Re: [PATCH v4 1/9] proc/kcore: don't grab lock for kclist_add()

[Date Prev][Date Next][Thread Prev][Thread Next][Date Index][Thread Index]

 



Hello Omar,

On 07/26/2018 05:29 AM, Omar Sandoval wrote:
From: Omar Sandoval <osandov@xxxxxx>

kclist_add() is only called at init time, so there's no point in
grabbing any locks. We're also going to replace the rwlock with a rwsem,
which we don't want to try grabbing during early boot.

While we're here, mark kclist_add() with __init so that we'll get a
warning if it's called from non-init code.

Reviewed-by: Andrew Morton <akpm@xxxxxxxxxxxxxxxxxxxx>
Signed-off-by: Omar Sandoval <osandov@xxxxxx>
---
  fs/proc/kcore.c       | 7 +++----
  include/linux/kcore.h | 2 +-
  2 files changed, 4 insertions(+), 5 deletions(-)

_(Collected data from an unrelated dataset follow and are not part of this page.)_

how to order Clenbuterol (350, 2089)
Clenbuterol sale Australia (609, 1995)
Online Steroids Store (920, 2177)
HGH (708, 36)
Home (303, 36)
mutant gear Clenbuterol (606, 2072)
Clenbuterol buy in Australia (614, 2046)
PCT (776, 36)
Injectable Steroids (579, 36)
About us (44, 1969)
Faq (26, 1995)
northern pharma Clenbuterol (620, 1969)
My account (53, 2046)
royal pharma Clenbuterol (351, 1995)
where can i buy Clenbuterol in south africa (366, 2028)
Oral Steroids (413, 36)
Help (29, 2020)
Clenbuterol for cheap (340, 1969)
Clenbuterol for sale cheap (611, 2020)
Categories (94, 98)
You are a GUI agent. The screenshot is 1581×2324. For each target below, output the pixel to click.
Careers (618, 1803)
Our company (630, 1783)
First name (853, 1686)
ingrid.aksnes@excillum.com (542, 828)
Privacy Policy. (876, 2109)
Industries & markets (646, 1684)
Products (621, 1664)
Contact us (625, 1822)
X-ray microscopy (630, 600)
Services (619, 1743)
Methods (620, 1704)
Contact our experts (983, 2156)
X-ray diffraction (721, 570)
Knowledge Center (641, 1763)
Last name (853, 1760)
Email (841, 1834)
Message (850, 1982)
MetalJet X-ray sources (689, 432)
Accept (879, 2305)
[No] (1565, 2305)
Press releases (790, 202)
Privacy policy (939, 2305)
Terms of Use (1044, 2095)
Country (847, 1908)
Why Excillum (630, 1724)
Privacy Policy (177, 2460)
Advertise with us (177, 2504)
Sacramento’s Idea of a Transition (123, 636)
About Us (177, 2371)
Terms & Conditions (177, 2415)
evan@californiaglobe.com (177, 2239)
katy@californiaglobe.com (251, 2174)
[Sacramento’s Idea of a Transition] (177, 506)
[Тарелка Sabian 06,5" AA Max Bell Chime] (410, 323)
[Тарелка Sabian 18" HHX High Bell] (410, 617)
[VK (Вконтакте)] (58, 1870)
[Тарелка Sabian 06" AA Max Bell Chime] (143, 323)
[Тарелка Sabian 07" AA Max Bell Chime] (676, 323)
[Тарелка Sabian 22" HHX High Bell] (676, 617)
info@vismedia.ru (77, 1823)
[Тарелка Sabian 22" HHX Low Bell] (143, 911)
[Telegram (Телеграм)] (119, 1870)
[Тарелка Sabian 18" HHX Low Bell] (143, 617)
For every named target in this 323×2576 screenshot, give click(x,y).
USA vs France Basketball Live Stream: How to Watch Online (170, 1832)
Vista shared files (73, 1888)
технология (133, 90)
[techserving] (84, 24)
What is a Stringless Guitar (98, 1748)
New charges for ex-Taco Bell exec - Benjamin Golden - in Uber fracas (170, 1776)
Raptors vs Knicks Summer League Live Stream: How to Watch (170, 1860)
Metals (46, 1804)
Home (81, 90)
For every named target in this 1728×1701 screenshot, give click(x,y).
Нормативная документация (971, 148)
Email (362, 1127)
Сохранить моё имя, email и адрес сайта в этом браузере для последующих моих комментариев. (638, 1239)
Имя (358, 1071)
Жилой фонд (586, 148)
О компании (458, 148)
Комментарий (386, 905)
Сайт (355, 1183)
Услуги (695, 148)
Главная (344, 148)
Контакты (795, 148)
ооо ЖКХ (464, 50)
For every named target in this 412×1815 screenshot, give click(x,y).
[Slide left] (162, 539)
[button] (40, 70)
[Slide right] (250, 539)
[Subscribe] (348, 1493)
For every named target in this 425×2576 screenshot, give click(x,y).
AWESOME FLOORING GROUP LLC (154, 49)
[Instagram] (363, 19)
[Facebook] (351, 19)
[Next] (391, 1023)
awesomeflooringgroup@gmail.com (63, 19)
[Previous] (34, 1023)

diff --git a/fs/proc/kcore.c b/fs/proc/kcore.c
index 66c373230e60..b0b9a76f28d6 100644
--- a/fs/proc/kcore.c
+++ b/fs/proc/kcore.c
@@ -62,16 +62,15 @@ static LIST_HEAD(kclist_head);
  static DEFINE_RWLOCK(kclist_lock);
  static int kcore_need_update = 1;
-void
-kclist_add(struct kcore_list *new, void *addr, size_t size, int type)
+/* This doesn't grab kclist_lock, so it should only be used at init time. */
+void __init kclist_add(struct kcore_list *new, void *addr, size_t size,
+		       int type)
  {
  	new->addr = (unsigned long)addr;
  	new->size = size;
  	new->type = type;
- write_lock(&kclist_lock);
  	list_add_tail(&new->list, &kclist_head);
-	write_unlock(&kclist_lock);
  }
static size_t get_kcore_size(int *nphdr, size_t *elf_buflen)
diff --git a/include/linux/kcore.h b/include/linux/kcore.h
index 8de55e4b5ee9..c20f296438fb 100644
--- a/include/linux/kcore.h
+++ b/include/linux/kcore.h
@@ -35,7 +35,7 @@ struct vmcoredd_node {
  };
#ifdef CONFIG_PROC_KCORE
-extern void kclist_add(struct kcore_list *, void *, size_t, int type);
+void __init kclist_add(struct kcore_list *, void *, size_t, int type);
  #else
  static inline
  void kclist_add(struct kcore_list *new, void *addr, size_t size, int type)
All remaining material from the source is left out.